→ Dati di partenza
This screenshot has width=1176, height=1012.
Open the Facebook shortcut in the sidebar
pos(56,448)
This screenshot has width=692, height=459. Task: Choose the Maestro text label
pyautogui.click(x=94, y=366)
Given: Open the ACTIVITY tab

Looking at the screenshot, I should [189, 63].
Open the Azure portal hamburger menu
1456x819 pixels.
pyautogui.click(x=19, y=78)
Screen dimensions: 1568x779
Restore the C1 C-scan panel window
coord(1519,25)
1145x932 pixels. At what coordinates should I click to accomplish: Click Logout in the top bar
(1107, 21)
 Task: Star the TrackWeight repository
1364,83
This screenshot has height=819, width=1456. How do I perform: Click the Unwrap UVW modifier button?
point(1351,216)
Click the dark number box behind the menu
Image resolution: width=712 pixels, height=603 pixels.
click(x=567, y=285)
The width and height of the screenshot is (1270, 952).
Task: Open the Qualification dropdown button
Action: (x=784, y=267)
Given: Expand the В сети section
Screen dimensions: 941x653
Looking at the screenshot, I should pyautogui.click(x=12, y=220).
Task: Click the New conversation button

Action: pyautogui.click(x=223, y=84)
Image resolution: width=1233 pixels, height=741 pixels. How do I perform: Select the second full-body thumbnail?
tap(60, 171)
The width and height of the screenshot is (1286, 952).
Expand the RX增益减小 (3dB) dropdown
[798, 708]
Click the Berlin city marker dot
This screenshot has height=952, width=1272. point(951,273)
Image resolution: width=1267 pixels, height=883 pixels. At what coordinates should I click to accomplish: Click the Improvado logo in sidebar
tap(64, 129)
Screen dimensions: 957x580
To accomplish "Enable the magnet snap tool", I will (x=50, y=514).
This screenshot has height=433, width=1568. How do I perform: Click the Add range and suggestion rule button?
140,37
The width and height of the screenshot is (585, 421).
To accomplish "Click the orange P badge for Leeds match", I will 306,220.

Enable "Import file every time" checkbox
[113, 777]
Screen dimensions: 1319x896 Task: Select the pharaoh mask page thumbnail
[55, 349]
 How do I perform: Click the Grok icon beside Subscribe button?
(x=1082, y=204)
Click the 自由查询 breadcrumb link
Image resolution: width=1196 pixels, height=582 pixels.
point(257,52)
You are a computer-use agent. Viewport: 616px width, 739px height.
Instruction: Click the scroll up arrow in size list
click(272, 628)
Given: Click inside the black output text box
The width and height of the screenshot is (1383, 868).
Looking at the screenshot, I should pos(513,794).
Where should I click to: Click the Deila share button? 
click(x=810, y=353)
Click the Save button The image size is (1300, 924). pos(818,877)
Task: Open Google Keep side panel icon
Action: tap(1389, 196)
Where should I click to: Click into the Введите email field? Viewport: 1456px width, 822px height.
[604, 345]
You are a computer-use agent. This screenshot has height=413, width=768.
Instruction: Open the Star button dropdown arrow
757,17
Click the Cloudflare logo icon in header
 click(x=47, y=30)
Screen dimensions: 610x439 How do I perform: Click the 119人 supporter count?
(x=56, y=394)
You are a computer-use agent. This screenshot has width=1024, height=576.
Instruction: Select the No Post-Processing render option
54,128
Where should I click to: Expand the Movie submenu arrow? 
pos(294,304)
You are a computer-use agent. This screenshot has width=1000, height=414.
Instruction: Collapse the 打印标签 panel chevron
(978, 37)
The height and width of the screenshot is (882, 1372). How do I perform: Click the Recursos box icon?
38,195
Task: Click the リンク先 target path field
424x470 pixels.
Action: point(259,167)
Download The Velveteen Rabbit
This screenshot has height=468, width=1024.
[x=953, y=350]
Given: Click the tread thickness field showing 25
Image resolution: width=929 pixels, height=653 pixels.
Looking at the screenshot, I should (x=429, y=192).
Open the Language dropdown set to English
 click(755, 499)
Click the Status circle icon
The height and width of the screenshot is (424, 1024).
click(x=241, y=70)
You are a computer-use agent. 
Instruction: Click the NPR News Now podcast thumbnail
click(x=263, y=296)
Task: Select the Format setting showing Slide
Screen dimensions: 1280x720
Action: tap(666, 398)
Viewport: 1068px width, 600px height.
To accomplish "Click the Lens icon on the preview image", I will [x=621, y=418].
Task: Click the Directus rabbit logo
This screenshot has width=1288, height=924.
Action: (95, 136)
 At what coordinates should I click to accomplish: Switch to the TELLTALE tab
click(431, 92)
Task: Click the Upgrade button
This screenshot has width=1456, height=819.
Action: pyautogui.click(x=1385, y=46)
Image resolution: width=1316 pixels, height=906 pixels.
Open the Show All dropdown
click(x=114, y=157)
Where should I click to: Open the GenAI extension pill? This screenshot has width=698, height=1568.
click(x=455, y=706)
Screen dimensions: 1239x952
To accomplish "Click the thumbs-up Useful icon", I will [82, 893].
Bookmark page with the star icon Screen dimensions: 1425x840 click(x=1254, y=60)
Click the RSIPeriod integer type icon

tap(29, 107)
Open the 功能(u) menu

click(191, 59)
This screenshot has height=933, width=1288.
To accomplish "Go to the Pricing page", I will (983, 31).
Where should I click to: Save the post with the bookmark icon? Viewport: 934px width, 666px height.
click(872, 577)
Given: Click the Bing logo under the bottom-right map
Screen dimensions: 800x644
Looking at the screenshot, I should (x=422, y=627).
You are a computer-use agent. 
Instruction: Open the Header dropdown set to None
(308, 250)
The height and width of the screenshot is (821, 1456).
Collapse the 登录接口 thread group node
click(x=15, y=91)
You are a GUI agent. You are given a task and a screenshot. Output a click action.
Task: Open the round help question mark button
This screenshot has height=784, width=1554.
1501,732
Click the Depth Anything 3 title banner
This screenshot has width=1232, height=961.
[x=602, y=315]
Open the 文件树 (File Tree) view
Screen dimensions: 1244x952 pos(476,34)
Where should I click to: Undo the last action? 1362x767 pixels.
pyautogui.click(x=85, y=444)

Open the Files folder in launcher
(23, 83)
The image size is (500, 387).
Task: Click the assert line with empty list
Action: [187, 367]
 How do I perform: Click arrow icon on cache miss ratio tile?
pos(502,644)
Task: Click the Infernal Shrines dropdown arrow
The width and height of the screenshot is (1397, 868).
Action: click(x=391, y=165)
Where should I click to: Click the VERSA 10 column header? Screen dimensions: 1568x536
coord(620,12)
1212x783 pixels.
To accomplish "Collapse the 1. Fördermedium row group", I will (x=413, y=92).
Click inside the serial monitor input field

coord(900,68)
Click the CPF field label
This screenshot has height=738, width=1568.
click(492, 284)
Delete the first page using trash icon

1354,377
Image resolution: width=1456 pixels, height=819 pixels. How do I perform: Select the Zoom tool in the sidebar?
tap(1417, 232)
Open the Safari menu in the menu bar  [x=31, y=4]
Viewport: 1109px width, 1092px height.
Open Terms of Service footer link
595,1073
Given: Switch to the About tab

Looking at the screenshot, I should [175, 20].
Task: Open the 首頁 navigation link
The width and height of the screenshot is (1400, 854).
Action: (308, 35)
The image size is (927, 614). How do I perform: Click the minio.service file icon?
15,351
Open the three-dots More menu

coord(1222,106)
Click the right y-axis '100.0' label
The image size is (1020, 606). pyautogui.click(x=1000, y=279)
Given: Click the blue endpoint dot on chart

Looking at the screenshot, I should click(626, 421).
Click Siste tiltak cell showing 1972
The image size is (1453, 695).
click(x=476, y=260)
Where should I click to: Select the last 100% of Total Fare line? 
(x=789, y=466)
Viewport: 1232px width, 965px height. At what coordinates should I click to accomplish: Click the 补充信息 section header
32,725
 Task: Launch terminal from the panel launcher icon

→ Compito da svolgere
Estrai dalle righe qui sopra tutte quelle che contengono la parola "line". Maiuscole e minuscole contano.

→ Risposta scritta
Task: Click the assert line with empty list
Where should I click to: Select the last 100% of Total Fare line? 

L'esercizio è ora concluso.